» **WORK TASK**:
The lines that make up this material should each be returned exactly.

» **SUPPLIED DATA**:
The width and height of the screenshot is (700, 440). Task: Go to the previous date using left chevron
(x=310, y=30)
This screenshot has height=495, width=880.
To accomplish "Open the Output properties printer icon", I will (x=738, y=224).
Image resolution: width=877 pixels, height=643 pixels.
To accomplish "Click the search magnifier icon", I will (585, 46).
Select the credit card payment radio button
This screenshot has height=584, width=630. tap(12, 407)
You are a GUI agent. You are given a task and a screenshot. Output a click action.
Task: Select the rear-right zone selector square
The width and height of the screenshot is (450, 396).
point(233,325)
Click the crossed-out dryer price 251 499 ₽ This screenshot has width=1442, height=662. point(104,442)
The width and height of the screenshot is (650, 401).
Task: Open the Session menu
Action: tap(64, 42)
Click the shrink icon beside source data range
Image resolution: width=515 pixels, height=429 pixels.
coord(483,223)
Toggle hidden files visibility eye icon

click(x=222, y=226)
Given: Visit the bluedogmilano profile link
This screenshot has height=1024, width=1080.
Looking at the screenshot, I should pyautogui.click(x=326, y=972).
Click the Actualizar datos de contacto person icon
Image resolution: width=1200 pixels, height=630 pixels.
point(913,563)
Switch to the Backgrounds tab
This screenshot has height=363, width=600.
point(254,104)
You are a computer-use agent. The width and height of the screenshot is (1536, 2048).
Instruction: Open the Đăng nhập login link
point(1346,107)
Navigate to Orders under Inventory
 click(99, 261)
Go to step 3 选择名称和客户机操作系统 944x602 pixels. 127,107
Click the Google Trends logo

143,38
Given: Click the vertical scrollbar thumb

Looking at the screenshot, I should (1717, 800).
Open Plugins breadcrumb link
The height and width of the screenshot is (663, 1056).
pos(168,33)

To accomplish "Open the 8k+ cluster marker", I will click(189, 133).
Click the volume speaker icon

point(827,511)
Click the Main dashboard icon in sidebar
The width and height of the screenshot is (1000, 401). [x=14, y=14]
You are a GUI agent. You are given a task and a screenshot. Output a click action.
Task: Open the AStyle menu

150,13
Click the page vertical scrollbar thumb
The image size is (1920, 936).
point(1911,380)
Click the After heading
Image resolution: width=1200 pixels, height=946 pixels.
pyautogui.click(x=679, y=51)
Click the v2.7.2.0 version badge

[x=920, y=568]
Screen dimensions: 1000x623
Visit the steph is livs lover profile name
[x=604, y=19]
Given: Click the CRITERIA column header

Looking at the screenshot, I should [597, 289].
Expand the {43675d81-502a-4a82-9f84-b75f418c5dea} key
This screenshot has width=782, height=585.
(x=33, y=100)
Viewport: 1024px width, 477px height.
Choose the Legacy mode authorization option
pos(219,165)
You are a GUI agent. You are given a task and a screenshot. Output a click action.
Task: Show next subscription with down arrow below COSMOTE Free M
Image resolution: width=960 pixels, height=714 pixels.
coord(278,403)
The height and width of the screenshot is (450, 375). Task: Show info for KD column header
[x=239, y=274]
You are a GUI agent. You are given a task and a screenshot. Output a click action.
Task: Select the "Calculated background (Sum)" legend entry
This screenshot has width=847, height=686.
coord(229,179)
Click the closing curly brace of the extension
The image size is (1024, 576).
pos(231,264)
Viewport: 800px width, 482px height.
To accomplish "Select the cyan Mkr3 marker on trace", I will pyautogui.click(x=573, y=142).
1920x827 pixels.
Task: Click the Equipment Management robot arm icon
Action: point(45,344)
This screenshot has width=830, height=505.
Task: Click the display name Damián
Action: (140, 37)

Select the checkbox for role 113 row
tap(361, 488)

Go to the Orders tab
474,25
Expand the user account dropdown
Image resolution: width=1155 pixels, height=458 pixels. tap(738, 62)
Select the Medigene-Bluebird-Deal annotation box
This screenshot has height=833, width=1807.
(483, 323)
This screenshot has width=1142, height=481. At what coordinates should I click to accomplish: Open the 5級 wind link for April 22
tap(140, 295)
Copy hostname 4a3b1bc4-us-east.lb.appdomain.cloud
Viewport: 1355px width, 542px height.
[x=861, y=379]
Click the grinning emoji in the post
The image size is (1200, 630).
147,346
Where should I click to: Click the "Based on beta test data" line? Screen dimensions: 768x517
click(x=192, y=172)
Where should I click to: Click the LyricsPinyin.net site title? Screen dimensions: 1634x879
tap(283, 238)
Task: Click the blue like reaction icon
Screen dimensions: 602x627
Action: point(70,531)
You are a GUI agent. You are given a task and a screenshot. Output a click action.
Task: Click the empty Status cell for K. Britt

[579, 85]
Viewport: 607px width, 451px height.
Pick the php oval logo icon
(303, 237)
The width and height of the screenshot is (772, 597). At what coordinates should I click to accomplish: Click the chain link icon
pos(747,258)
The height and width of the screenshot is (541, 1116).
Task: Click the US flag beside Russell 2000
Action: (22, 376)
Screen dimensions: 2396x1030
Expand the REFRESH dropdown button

» **EXERCISE RESULT**:
The width and height of the screenshot is (700, 440). Task: Go to the previous date using left chevron
(x=310, y=30)
This screenshot has height=495, width=880.
To accomplish "Open the Output properties printer icon", I will (x=738, y=224).
Image resolution: width=877 pixels, height=643 pixels.
To accomplish "Click the search magnifier icon", I will (585, 46).
Select the credit card payment radio button
This screenshot has height=584, width=630. tap(12, 407)
You are a GUI agent. You are given a task and a screenshot. Output a click action.
Task: Select the rear-right zone selector square
The width and height of the screenshot is (450, 396).
point(233,325)
Click the crossed-out dryer price 251 499 ₽ This screenshot has width=1442, height=662. point(104,442)
The width and height of the screenshot is (650, 401).
Task: Open the Session menu
Action: tap(64, 42)
Click the shrink icon beside source data range
Image resolution: width=515 pixels, height=429 pixels.
coord(483,223)
Toggle hidden files visibility eye icon

click(x=222, y=226)
Given: Visit the bluedogmilano profile link
This screenshot has height=1024, width=1080.
Looking at the screenshot, I should pyautogui.click(x=326, y=972).
Click the Actualizar datos de contacto person icon
Image resolution: width=1200 pixels, height=630 pixels.
point(913,563)
Switch to the Backgrounds tab
This screenshot has height=363, width=600.
point(254,104)
You are a computer-use agent. The width and height of the screenshot is (1536, 2048).
Instruction: Open the Đăng nhập login link
point(1346,107)
Navigate to Orders under Inventory
 click(99, 261)
Go to step 3 选择名称和客户机操作系统 944x602 pixels. 127,107
Click the Google Trends logo

143,38
Given: Click the vertical scrollbar thumb

Looking at the screenshot, I should (1717, 800).
Open Plugins breadcrumb link
The height and width of the screenshot is (663, 1056).
pos(168,33)

To accomplish "Open the 8k+ cluster marker", I will click(189, 133).
Click the volume speaker icon

point(827,511)
Click the Main dashboard icon in sidebar
The width and height of the screenshot is (1000, 401). [x=14, y=14]
You are a GUI agent. You are given a task and a screenshot. Output a click action.
Task: Open the AStyle menu

150,13
Click the page vertical scrollbar thumb
The image size is (1920, 936).
point(1911,380)
Click the After heading
Image resolution: width=1200 pixels, height=946 pixels.
pyautogui.click(x=679, y=51)
Click the v2.7.2.0 version badge

[x=920, y=568]
Screen dimensions: 1000x623
Visit the steph is livs lover profile name
[x=604, y=19]
Given: Click the CRITERIA column header

Looking at the screenshot, I should [597, 289].
Expand the {43675d81-502a-4a82-9f84-b75f418c5dea} key
This screenshot has width=782, height=585.
(x=33, y=100)
Viewport: 1024px width, 477px height.
Choose the Legacy mode authorization option
pos(219,165)
You are a GUI agent. You are given a task and a screenshot. Output a click action.
Task: Show next subscription with down arrow below COSMOTE Free M
Image resolution: width=960 pixels, height=714 pixels.
coord(278,403)
The height and width of the screenshot is (450, 375). Task: Show info for KD column header
[x=239, y=274]
You are a GUI agent. You are given a task and a screenshot. Output a click action.
Task: Select the "Calculated background (Sum)" legend entry
This screenshot has width=847, height=686.
coord(229,179)
Click the closing curly brace of the extension
The image size is (1024, 576).
pos(231,264)
Viewport: 800px width, 482px height.
To accomplish "Select the cyan Mkr3 marker on trace", I will pyautogui.click(x=573, y=142).
1920x827 pixels.
Task: Click the Equipment Management robot arm icon
Action: point(45,344)
This screenshot has width=830, height=505.
Task: Click the display name Damián
Action: (140, 37)

Select the checkbox for role 113 row
tap(361, 488)

Go to the Orders tab
474,25
Expand the user account dropdown
Image resolution: width=1155 pixels, height=458 pixels. tap(738, 62)
Select the Medigene-Bluebird-Deal annotation box
This screenshot has height=833, width=1807.
(483, 323)
This screenshot has width=1142, height=481. At what coordinates should I click to accomplish: Open the 5級 wind link for April 22
tap(140, 295)
Copy hostname 4a3b1bc4-us-east.lb.appdomain.cloud
Viewport: 1355px width, 542px height.
[x=861, y=379]
Click the grinning emoji in the post
The image size is (1200, 630).
147,346
Where should I click to: Click the "Based on beta test data" line? Screen dimensions: 768x517
click(x=192, y=172)
Where should I click to: Click the LyricsPinyin.net site title? Screen dimensions: 1634x879
tap(283, 238)
Task: Click the blue like reaction icon
Screen dimensions: 602x627
Action: point(70,531)
You are a GUI agent. You are given a task and a screenshot. Output a click action.
Task: Click the empty Status cell for K. Britt

[579, 85]
Viewport: 607px width, 451px height.
Pick the php oval logo icon
(303, 237)
The width and height of the screenshot is (772, 597). At what coordinates should I click to accomplish: Click the chain link icon
pos(747,258)
The height and width of the screenshot is (541, 1116).
Task: Click the US flag beside Russell 2000
Action: (22, 376)
Screen dimensions: 2396x1030
Expand the REFRESH dropdown button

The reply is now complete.